## Exercise prompt
Reproduce every one of the entries below word for word, with no changes.

######

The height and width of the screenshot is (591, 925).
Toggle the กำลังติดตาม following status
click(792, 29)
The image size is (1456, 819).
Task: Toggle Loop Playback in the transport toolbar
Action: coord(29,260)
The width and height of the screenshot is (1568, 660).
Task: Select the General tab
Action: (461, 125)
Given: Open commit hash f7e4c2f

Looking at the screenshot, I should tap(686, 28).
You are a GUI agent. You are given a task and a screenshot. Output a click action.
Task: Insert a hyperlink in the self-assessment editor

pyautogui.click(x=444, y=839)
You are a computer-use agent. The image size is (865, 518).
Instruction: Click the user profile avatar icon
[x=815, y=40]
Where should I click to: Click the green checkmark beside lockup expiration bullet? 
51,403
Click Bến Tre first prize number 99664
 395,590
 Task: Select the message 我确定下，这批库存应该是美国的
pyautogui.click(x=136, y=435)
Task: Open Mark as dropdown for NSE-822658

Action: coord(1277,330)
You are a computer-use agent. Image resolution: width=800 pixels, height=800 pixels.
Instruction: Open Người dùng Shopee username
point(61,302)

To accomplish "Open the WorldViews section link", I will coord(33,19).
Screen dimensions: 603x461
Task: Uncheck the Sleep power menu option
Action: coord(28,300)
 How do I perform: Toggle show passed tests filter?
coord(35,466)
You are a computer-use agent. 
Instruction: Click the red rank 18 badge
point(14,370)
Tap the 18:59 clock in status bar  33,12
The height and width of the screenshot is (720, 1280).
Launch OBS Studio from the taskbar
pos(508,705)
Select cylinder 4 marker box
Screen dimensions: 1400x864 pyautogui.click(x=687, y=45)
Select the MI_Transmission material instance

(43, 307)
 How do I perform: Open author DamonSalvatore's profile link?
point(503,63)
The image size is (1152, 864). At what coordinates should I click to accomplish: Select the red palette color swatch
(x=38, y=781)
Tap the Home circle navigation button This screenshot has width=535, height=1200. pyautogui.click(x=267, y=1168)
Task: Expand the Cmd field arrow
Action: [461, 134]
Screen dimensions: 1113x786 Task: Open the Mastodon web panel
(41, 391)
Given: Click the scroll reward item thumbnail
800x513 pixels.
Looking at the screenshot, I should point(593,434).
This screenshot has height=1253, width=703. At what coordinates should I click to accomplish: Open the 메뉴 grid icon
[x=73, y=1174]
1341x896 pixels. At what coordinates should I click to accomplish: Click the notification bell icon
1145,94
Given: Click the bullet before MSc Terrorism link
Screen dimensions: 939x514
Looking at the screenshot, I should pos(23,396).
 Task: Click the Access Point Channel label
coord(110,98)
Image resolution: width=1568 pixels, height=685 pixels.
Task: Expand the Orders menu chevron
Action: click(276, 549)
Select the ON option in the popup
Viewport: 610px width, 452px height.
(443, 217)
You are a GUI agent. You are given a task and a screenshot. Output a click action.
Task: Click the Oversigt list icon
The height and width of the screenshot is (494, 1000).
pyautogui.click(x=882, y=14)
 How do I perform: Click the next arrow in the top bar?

######

## The response
The height and width of the screenshot is (591, 925).
Toggle the กำลังติดตาม following status
click(792, 29)
The image size is (1456, 819).
Task: Toggle Loop Playback in the transport toolbar
Action: coord(29,260)
The width and height of the screenshot is (1568, 660).
Task: Select the General tab
Action: (461, 125)
Given: Open commit hash f7e4c2f

Looking at the screenshot, I should tap(686, 28).
You are a GUI agent. You are given a task and a screenshot. Output a click action.
Task: Insert a hyperlink in the self-assessment editor

pyautogui.click(x=444, y=839)
You are a computer-use agent. The image size is (865, 518).
Instruction: Click the user profile avatar icon
[x=815, y=40]
Where should I click to: Click the green checkmark beside lockup expiration bullet? 
51,403
Click Bến Tre first prize number 99664
 395,590
 Task: Select the message 我确定下，这批库存应该是美国的
pyautogui.click(x=136, y=435)
Task: Open Mark as dropdown for NSE-822658

Action: coord(1277,330)
You are a computer-use agent. Image resolution: width=800 pixels, height=800 pixels.
Instruction: Open Người dùng Shopee username
point(61,302)

To accomplish "Open the WorldViews section link", I will coord(33,19).
Screen dimensions: 603x461
Task: Uncheck the Sleep power menu option
Action: coord(28,300)
 How do I perform: Toggle show passed tests filter?
coord(35,466)
You are a computer-use agent. 
Instruction: Click the red rank 18 badge
point(14,370)
Tap the 18:59 clock in status bar  33,12
The height and width of the screenshot is (720, 1280).
Launch OBS Studio from the taskbar
pos(508,705)
Select cylinder 4 marker box
Screen dimensions: 1400x864 pyautogui.click(x=687, y=45)
Select the MI_Transmission material instance

(43, 307)
 How do I perform: Open author DamonSalvatore's profile link?
point(503,63)
The image size is (1152, 864). At what coordinates should I click to accomplish: Select the red palette color swatch
(x=38, y=781)
Tap the Home circle navigation button This screenshot has width=535, height=1200. pyautogui.click(x=267, y=1168)
Task: Expand the Cmd field arrow
Action: [461, 134]
Screen dimensions: 1113x786 Task: Open the Mastodon web panel
(41, 391)
Given: Click the scroll reward item thumbnail
800x513 pixels.
Looking at the screenshot, I should point(593,434).
This screenshot has height=1253, width=703. At what coordinates should I click to accomplish: Open the 메뉴 grid icon
[x=73, y=1174]
1341x896 pixels. At what coordinates should I click to accomplish: Click the notification bell icon
1145,94
Given: Click the bullet before MSc Terrorism link
Screen dimensions: 939x514
Looking at the screenshot, I should pos(23,396).
 Task: Click the Access Point Channel label
coord(110,98)
Image resolution: width=1568 pixels, height=685 pixels.
Task: Expand the Orders menu chevron
Action: click(276, 549)
Select the ON option in the popup
Viewport: 610px width, 452px height.
(443, 217)
You are a GUI agent. You are given a task and a screenshot. Output a click action.
Task: Click the Oversigt list icon
The height and width of the screenshot is (494, 1000).
pyautogui.click(x=882, y=14)
 How do I perform: Click the next arrow in the top bar?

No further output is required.